Scorpio eSports, BSRC, Charlie Devlin

I asked his father, Den, if he advised him to stay calm and keep going. “No, he said, I left him to do his job.” And that what impressed me. He has it in him, he doesn’t need to be reminded. I love that. I wanna work with that guy. 


Same goes to Mr Larsen, who’s winning iRacing SF top splits left right and centre. The raw speed is not enough to impress me or anyone else who’s understanding of motorsport exceeds zero. Tim has raw pace, yes, but what’s more important is that he’s able to control what’s going on around him, as shown in Hockenheim, where he avoided 2 incidents on lap 1, which even I wouldn’t have. Something we call AWARENESS is a term, which, if mastered, will mitigate about thousands potential hiccups we discussed in our little hiccups taster list before. 
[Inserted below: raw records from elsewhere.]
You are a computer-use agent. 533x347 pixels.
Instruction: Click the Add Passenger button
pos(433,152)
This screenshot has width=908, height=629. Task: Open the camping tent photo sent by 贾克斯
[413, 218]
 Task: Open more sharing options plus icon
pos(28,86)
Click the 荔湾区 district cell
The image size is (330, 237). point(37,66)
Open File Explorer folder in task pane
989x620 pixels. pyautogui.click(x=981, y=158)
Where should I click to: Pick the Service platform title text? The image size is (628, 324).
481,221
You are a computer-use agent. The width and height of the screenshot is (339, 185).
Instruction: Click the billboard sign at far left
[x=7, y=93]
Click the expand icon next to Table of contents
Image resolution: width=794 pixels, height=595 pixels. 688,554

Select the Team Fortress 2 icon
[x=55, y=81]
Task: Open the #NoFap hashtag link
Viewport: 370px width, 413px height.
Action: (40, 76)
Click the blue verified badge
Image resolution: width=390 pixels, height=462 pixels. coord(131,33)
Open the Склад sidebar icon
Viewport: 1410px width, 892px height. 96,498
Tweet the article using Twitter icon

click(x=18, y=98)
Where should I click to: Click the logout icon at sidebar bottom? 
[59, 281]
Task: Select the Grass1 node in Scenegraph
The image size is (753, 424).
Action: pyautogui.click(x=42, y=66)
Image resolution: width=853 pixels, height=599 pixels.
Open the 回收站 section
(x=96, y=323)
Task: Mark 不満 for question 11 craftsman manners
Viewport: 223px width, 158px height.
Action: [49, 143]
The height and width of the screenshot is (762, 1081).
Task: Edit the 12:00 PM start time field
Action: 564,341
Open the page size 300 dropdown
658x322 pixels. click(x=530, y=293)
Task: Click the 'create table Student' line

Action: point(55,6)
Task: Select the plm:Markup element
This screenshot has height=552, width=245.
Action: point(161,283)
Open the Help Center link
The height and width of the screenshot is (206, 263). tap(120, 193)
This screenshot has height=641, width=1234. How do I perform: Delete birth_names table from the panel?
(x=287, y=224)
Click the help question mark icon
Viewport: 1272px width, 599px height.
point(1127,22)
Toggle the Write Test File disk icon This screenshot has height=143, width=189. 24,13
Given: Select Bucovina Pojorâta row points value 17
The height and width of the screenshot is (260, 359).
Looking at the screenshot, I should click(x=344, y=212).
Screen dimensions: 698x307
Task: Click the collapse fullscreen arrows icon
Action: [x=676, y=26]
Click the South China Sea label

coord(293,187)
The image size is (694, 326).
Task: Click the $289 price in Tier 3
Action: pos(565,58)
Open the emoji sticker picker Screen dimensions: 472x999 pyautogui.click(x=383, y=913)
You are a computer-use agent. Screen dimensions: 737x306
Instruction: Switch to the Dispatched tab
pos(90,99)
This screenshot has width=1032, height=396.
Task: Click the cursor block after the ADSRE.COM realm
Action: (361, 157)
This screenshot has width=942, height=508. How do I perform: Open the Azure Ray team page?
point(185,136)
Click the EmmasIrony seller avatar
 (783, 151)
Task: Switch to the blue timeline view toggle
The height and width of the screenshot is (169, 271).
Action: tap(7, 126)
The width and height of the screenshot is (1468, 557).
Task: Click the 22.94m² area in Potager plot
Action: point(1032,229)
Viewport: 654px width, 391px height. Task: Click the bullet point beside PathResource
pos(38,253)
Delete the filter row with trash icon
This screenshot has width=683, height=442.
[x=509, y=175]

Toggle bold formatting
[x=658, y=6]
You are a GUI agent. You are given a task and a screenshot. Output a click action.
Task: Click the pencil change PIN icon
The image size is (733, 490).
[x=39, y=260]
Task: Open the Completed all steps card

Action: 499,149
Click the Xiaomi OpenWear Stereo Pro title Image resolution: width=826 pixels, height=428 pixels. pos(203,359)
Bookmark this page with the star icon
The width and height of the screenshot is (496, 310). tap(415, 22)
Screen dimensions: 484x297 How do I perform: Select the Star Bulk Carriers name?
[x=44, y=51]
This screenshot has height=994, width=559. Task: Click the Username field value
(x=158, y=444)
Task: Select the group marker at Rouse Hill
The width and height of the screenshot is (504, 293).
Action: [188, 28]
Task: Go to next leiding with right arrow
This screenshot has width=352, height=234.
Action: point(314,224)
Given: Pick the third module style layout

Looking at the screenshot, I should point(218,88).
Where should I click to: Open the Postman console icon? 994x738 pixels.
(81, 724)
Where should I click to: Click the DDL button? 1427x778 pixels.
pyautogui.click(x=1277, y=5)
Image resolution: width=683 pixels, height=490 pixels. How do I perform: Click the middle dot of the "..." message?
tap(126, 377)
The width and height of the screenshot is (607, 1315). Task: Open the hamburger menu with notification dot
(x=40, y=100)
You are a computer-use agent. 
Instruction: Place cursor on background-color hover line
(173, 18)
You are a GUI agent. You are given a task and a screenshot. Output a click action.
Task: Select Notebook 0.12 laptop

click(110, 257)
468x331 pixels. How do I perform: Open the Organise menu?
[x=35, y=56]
I hope you now see where I’m going with it. The foundational matter in success is not raw pace - it’s how many factors you can learn to control. And that’s not the skill I can teach them. They either have it or not. These 2 do. And if they don’t make it, I can always blame 1 of a million factors.


We are all madmen believing we can master the endless number of variables. But we are the same in doing so. Let’s see what the future brings!